CI Gate 01 — PII and API key scanner for Spanforge compliance pipelines

These details have not been verified by PyPI

Project links

Project description

spanforge-secrets

CI Gate 01 for the Spanforge compliance pipeline. Scans prompt files, training data, and arbitrary text/JSON for 10 PII entity types and 5 exposed API key formats. Exits 1 if any violation is found.
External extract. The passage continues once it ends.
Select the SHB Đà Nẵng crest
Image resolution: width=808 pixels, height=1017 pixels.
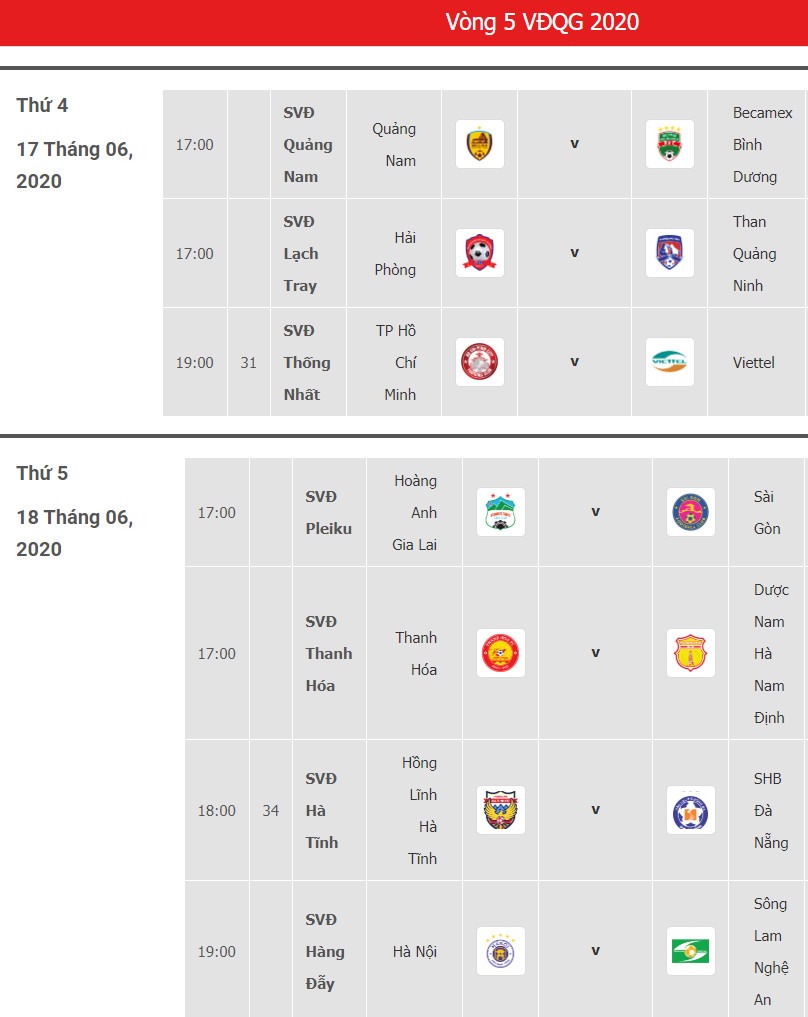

Outputs structured JSON with hit details, file path, and sensitivity level.

This is a reference implementation built on top of the spanforge framework.

Quick install

pip install spanforge-secrets spanforge

Quick scan

# Scan files
spanforge-secrets scan prompts/ data/training.jsonl

# Scan from stdin
echo "contact ceo@corp.com" | spanforge-secrets scan --stdin

# Verify an HMAC audit-chain log
spanforge-secrets verify-chain audit.jsonl --secret "$HMAC_SECRET"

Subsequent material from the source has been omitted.